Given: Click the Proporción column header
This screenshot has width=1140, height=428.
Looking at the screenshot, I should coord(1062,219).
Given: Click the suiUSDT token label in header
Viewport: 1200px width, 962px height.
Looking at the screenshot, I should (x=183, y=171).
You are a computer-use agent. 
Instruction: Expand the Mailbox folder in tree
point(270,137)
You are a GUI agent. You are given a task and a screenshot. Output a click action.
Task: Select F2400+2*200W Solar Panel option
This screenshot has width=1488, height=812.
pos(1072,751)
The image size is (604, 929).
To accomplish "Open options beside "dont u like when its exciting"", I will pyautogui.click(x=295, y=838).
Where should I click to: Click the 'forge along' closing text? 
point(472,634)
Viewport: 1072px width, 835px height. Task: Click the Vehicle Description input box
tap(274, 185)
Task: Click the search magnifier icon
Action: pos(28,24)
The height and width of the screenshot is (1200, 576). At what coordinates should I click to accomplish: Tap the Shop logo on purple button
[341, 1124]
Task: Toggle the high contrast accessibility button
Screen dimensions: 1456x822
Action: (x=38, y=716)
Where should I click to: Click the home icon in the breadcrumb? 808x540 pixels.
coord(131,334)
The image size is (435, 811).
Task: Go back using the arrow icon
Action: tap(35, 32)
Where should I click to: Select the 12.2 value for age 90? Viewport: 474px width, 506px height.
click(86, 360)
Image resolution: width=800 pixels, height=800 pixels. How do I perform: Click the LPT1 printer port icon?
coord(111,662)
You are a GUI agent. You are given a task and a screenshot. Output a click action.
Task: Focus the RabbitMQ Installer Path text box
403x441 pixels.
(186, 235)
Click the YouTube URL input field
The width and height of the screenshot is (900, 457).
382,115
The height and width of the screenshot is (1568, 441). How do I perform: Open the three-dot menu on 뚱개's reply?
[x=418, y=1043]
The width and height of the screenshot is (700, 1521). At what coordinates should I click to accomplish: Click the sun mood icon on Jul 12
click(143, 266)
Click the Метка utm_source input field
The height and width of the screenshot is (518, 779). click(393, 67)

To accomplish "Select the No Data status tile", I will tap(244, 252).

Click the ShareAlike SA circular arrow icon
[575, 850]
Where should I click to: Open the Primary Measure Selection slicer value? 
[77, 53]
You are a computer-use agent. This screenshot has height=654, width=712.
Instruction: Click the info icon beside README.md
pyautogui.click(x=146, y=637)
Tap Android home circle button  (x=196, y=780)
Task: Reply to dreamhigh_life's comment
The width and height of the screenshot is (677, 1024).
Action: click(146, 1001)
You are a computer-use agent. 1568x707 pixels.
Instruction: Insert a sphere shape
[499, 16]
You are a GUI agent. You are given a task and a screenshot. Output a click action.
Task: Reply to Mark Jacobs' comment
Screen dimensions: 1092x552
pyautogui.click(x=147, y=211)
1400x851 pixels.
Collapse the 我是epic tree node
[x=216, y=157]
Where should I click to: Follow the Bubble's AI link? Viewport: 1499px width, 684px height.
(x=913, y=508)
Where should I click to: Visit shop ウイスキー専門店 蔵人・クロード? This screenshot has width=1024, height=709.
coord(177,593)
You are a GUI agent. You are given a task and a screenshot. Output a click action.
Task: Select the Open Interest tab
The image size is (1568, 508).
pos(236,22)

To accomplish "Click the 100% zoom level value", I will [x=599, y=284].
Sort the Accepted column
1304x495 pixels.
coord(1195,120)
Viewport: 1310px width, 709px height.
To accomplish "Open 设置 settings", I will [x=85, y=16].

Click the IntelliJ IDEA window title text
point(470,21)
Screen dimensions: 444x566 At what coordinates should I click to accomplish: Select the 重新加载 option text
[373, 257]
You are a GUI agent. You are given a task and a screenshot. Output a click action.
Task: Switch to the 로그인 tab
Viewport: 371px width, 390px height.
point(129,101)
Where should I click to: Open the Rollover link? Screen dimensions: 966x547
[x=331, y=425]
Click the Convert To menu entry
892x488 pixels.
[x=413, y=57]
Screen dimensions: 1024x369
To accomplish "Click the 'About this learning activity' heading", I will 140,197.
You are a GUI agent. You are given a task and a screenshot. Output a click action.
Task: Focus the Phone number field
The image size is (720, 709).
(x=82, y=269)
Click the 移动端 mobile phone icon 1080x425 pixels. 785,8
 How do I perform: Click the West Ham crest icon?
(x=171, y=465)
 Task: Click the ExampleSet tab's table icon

===

### Your task
Return the whole listing, keeping every word as it is.

### Response box
Given: Click the Proporción column header
This screenshot has width=1140, height=428.
Looking at the screenshot, I should coord(1062,219).
Given: Click the suiUSDT token label in header
Viewport: 1200px width, 962px height.
Looking at the screenshot, I should (x=183, y=171).
You are a computer-use agent. 
Instruction: Expand the Mailbox folder in tree
point(270,137)
You are a GUI agent. You are given a task and a screenshot. Output a click action.
Task: Select F2400+2*200W Solar Panel option
This screenshot has width=1488, height=812.
pos(1072,751)
The image size is (604, 929).
To accomplish "Open options beside "dont u like when its exciting"", I will pyautogui.click(x=295, y=838).
Where should I click to: Click the 'forge along' closing text? 
point(472,634)
Viewport: 1072px width, 835px height. Task: Click the Vehicle Description input box
tap(274, 185)
Task: Click the search magnifier icon
Action: pos(28,24)
The height and width of the screenshot is (1200, 576). At what coordinates should I click to accomplish: Tap the Shop logo on purple button
[341, 1124]
Task: Toggle the high contrast accessibility button
Screen dimensions: 1456x822
Action: (x=38, y=716)
Where should I click to: Click the home icon in the breadcrumb? 808x540 pixels.
coord(131,334)
The image size is (435, 811).
Task: Go back using the arrow icon
Action: tap(35, 32)
Where should I click to: Select the 12.2 value for age 90? Viewport: 474px width, 506px height.
click(86, 360)
Image resolution: width=800 pixels, height=800 pixels. How do I perform: Click the LPT1 printer port icon?
coord(111,662)
You are a GUI agent. You are given a task and a screenshot. Output a click action.
Task: Focus the RabbitMQ Installer Path text box
403x441 pixels.
(186, 235)
Click the YouTube URL input field
The width and height of the screenshot is (900, 457).
382,115
The height and width of the screenshot is (1568, 441). How do I perform: Open the three-dot menu on 뚱개's reply?
[x=418, y=1043]
The width and height of the screenshot is (700, 1521). At what coordinates should I click to accomplish: Click the sun mood icon on Jul 12
click(143, 266)
Click the Метка utm_source input field
The height and width of the screenshot is (518, 779). click(393, 67)

To accomplish "Select the No Data status tile", I will tap(244, 252).

Click the ShareAlike SA circular arrow icon
[575, 850]
Where should I click to: Open the Primary Measure Selection slicer value? 
[77, 53]
You are a computer-use agent. This screenshot has height=654, width=712.
Instruction: Click the info icon beside README.md
pyautogui.click(x=146, y=637)
Tap Android home circle button  (x=196, y=780)
Task: Reply to dreamhigh_life's comment
The width and height of the screenshot is (677, 1024).
Action: click(146, 1001)
You are a computer-use agent. 1568x707 pixels.
Instruction: Insert a sphere shape
[499, 16]
You are a GUI agent. You are given a task and a screenshot. Output a click action.
Task: Reply to Mark Jacobs' comment
Screen dimensions: 1092x552
pyautogui.click(x=147, y=211)
1400x851 pixels.
Collapse the 我是epic tree node
[x=216, y=157]
Where should I click to: Follow the Bubble's AI link? Viewport: 1499px width, 684px height.
(x=913, y=508)
Where should I click to: Visit shop ウイスキー専門店 蔵人・クロード? This screenshot has width=1024, height=709.
coord(177,593)
You are a GUI agent. You are given a task and a screenshot. Output a click action.
Task: Select the Open Interest tab
The image size is (1568, 508).
pos(236,22)

To accomplish "Click the 100% zoom level value", I will [x=599, y=284].
Sort the Accepted column
1304x495 pixels.
coord(1195,120)
Viewport: 1310px width, 709px height.
To accomplish "Open 设置 settings", I will [x=85, y=16].

Click the IntelliJ IDEA window title text
point(470,21)
Screen dimensions: 444x566 At what coordinates should I click to accomplish: Select the 重新加载 option text
[373, 257]
You are a GUI agent. You are given a task and a screenshot. Output a click action.
Task: Switch to the 로그인 tab
Viewport: 371px width, 390px height.
point(129,101)
Where should I click to: Open the Rollover link? Screen dimensions: 966x547
[x=331, y=425]
Click the Convert To menu entry
892x488 pixels.
[x=413, y=57]
Screen dimensions: 1024x369
To accomplish "Click the 'About this learning activity' heading", I will 140,197.
You are a GUI agent. You are given a task and a screenshot. Output a click action.
Task: Focus the Phone number field
The image size is (720, 709).
(x=82, y=269)
Click the 移动端 mobile phone icon 1080x425 pixels. 785,8
 How do I perform: Click the West Ham crest icon?
(x=171, y=465)
 Task: Click the ExampleSet tab's table icon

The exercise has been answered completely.